*Work item*: Only the lines from the first line of the entries through the line with "Image resolution: width=600" belong in the answer, each restated word for word and without pictures.

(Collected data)
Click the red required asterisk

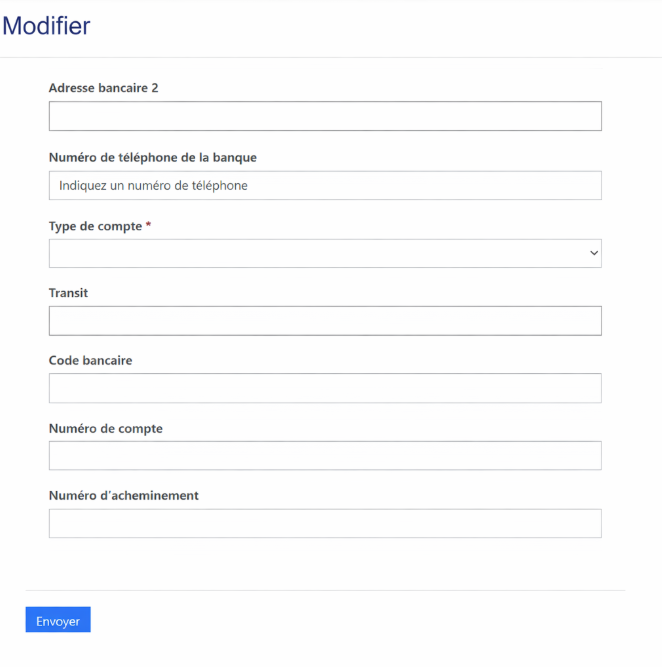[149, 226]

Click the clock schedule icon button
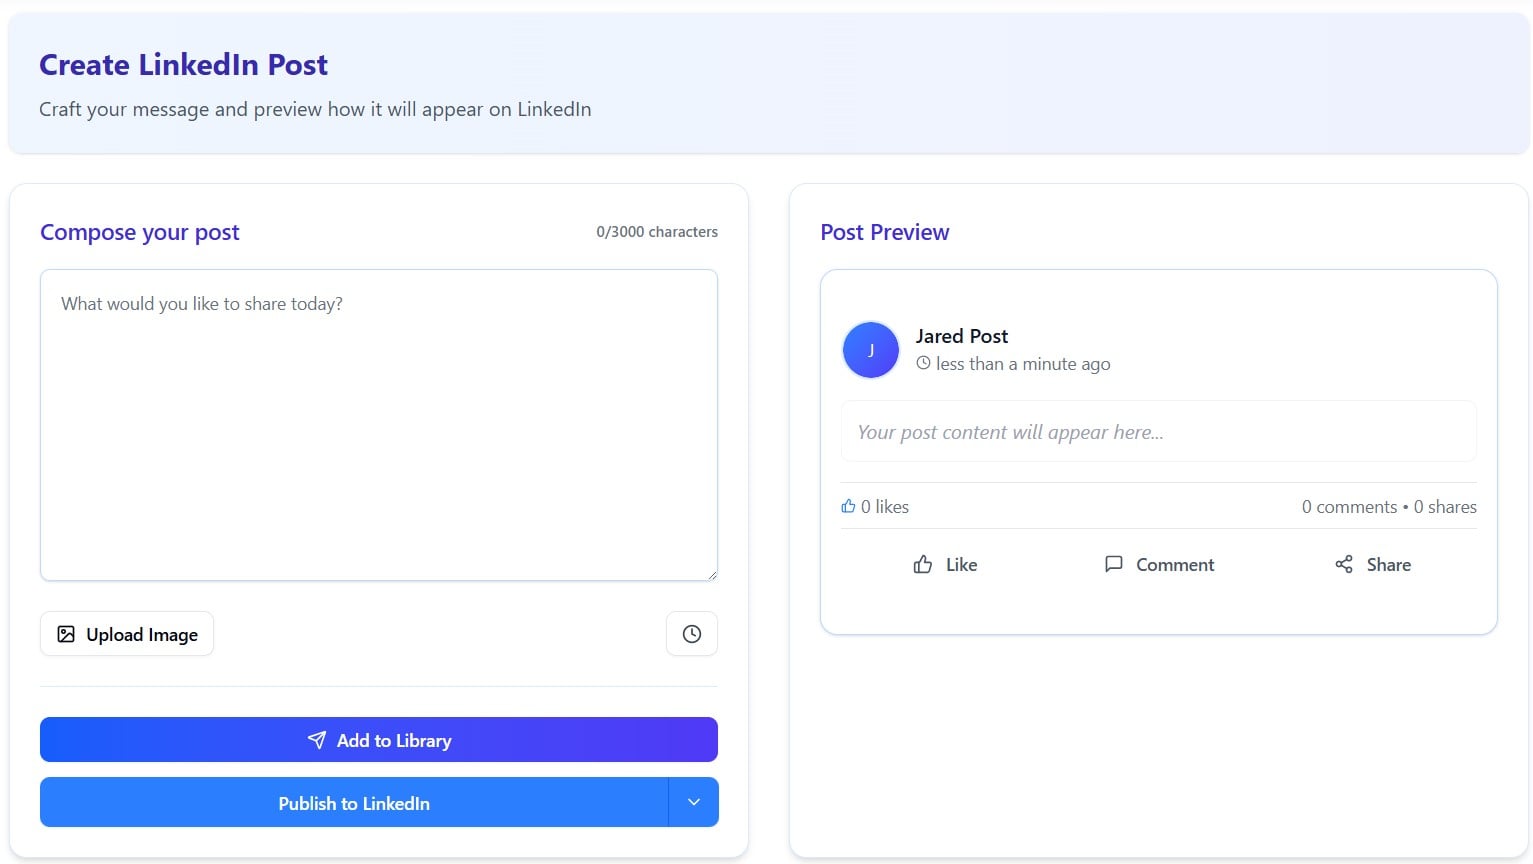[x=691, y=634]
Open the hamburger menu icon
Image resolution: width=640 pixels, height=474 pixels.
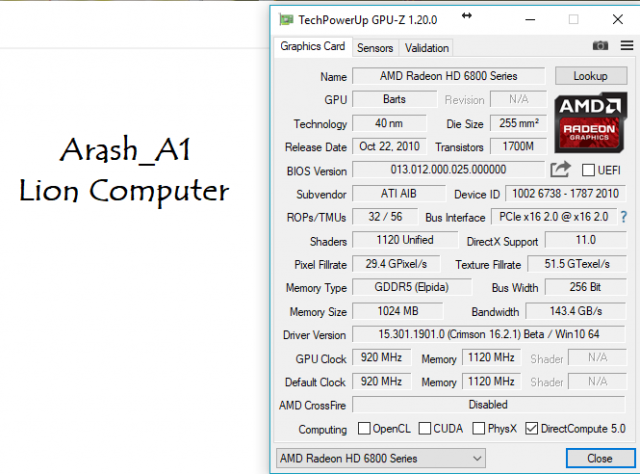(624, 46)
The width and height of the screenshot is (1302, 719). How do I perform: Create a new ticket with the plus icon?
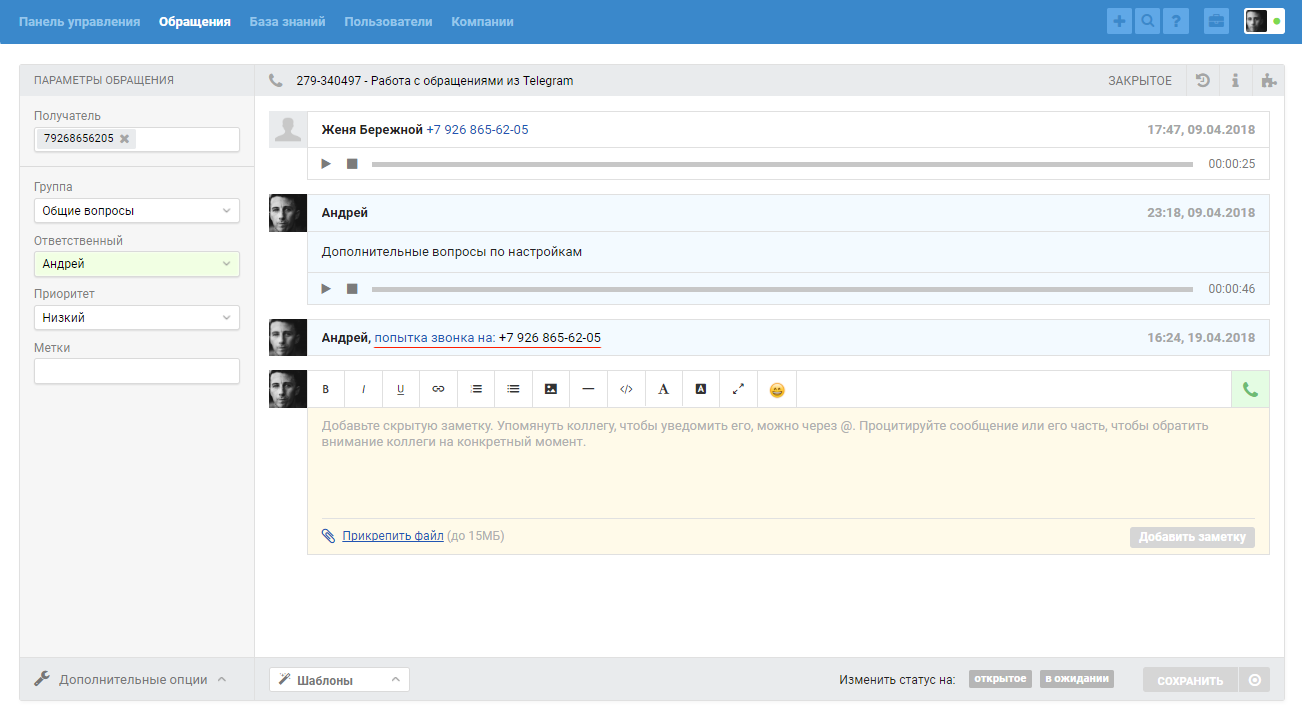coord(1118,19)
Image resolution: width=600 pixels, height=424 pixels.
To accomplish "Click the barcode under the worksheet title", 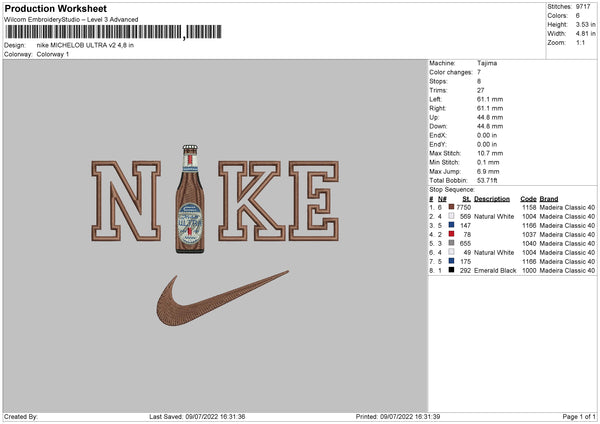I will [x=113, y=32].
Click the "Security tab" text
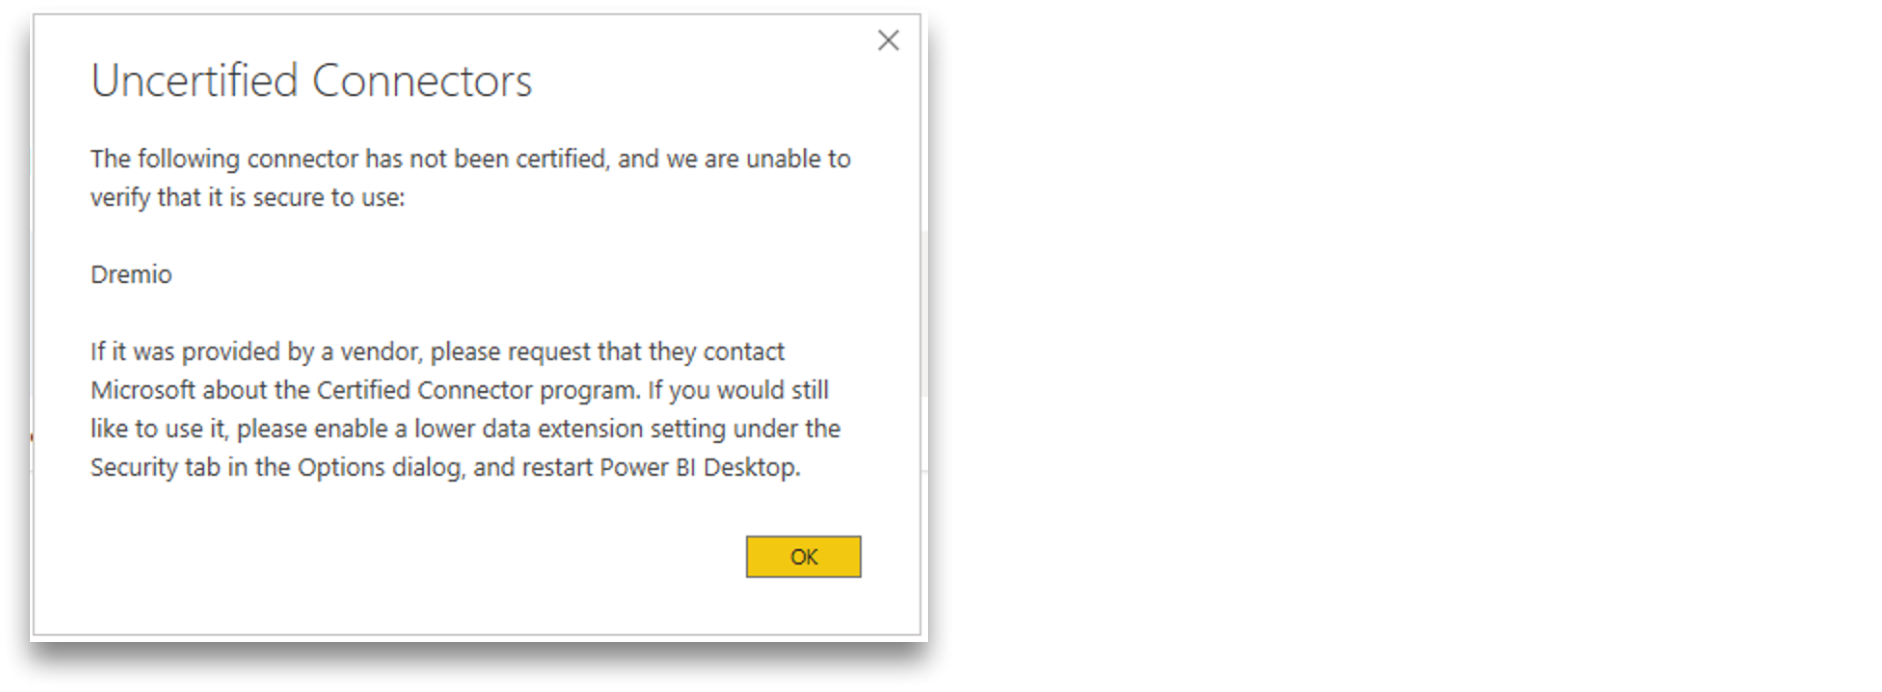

*Answer section*:
Click the red required asterisk

[149, 226]

Click the clock schedule icon button
[x=691, y=634]
Open the hamburger menu icon
Image resolution: width=640 pixels, height=474 pixels.
(624, 46)
The width and height of the screenshot is (1302, 719). How do I perform: Create a new ticket with the plus icon?
coord(1118,19)
Image resolution: width=600 pixels, height=424 pixels.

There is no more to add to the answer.